Começou a escalada das marches, as famosas escadas que dão acesso ao Palácio dos Festivais, onde decorre a maior parte das sessões oficiais, todas elas acompanhadas por uma multidão em fúria, fotógrafos histéricos para obterem a chapa que venderão às agências, bem como das próprias estrelas e starlettes que já não passam sem uma selfie. De tal maneira que o delegado do festival Thierry Frémaux acabou por solicitar que esse momento fosse o mais breve possível. Por falar em escadas, eslas estão presntes no trailer oficial do festival que antecede cada filme, em que uma escada que emerge das águas e se estende ao céu; tal como no cartaz oficial da 69ª edição, em que Michel Piccoli sobe as escadas diante do sol mediterrâneo, no filme O Desprezo, de Jean-Luc Godard, de 1963, onde encontrará uma Brigitte Bardot a tomar banhos de sol, totalmente nua. Mas mesmo sem sol, Cannes já vibra com o novo do Woody Allen!

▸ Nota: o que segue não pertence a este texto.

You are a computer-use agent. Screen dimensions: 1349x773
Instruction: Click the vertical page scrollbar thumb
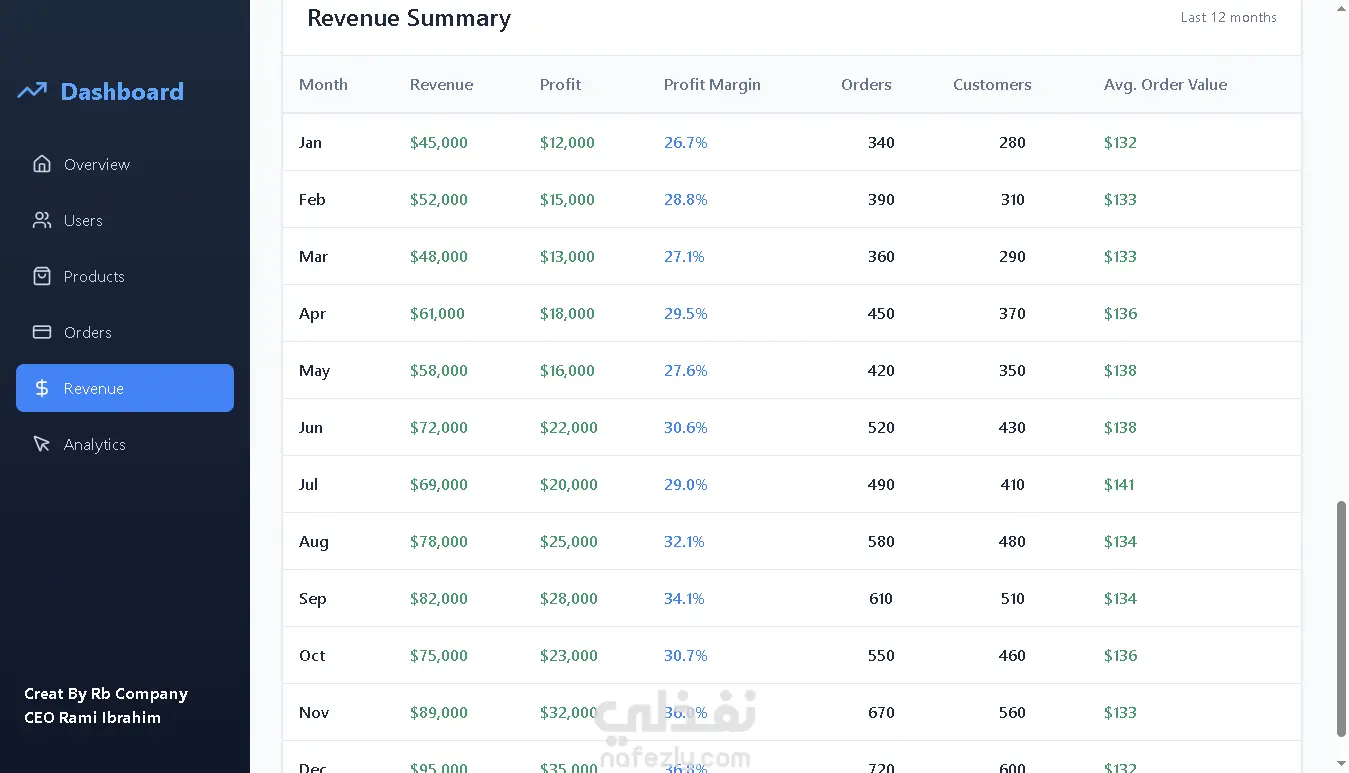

Vamos lá ver, é bom ou mau? Desde logo, Woody não sabe fazer mal. Sobretudo quando se trata de uma homenagem a um período de enorme euforia em Hollywood e o boom dos clubes nocturnos, como o Coconut Grove, em LA. O problema é que acaba por sofrer com algum excesso de valores produção e ambiente que tornam o filme demasiado vistoso e perfeitinho. Naturalmente, um trabalho que não põe em causa a fotografia de Vittorio Storaro e a decoração de Santo Loquasto, ainda que esse high profile não se traduza num valor acrescentado ao plot romântico.

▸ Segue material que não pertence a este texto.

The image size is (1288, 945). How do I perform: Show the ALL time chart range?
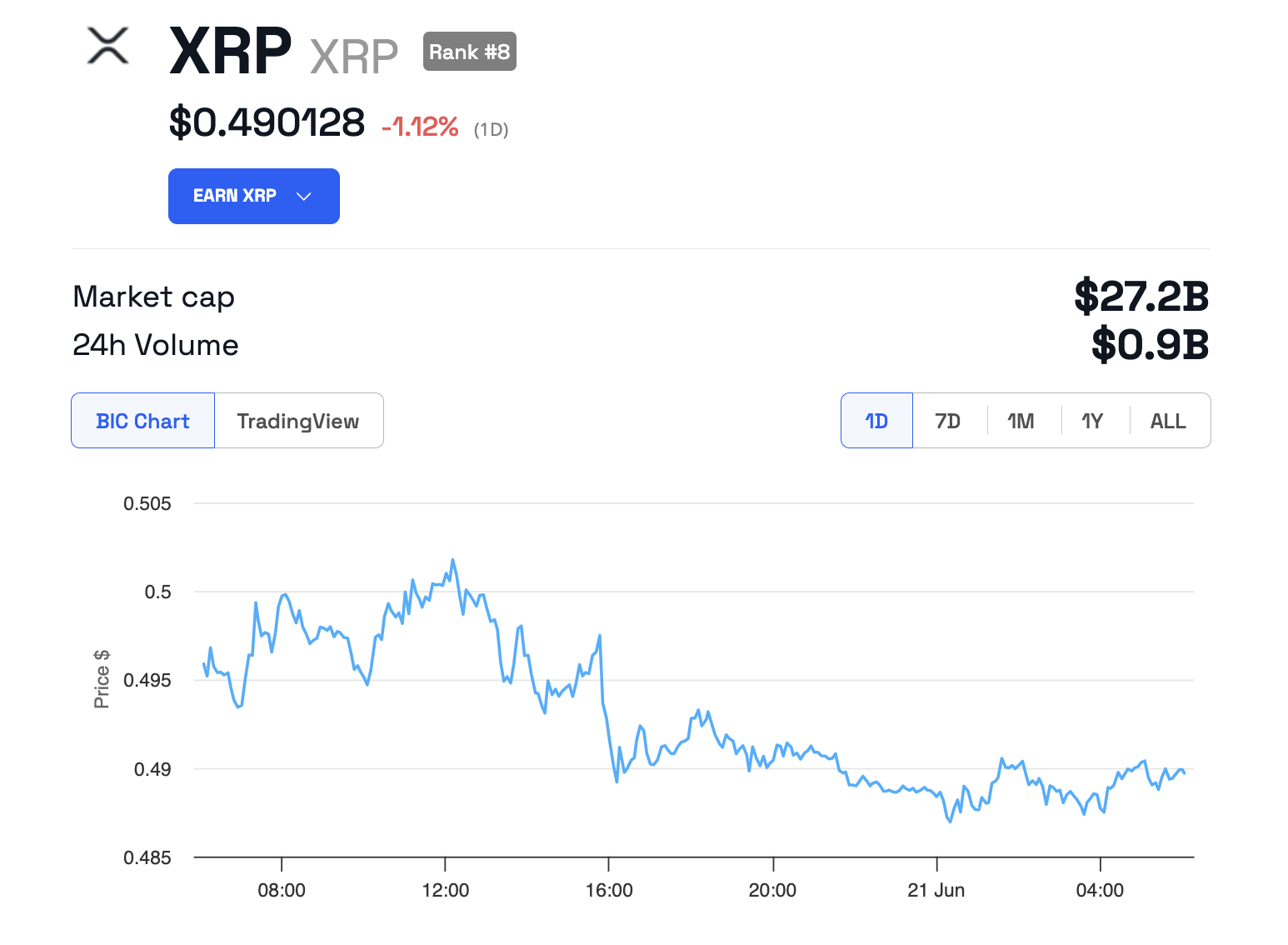click(x=1168, y=421)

Woody Allen que já completou 80 anos, envolve-nos numa divertida história de amor e desencanto, ao som dos anos 30, em que Steve Carell assume com alguma garra o papel do agente Phil, uma espécie de Jorge Mendes de Hollywood, ou Jeremy Piven, da série Entourage. Ele é o agente em quem Ginger Rogers está a pensar, o amigalhaço de Errol Flynn, Paul Muni, de John Wayne, mas também dos donos de estúdios, produtores, enfim. Bobby é o sobrinho, acabadinho de chegar de Hollywood, a pedir ajuda ao tio para lhe abrir uma porta. A coisa funciona e ambos acabam por ser mútuos confidentes. Mesmo sem um excesso de nepotismo, como refere Phil a certo ponto.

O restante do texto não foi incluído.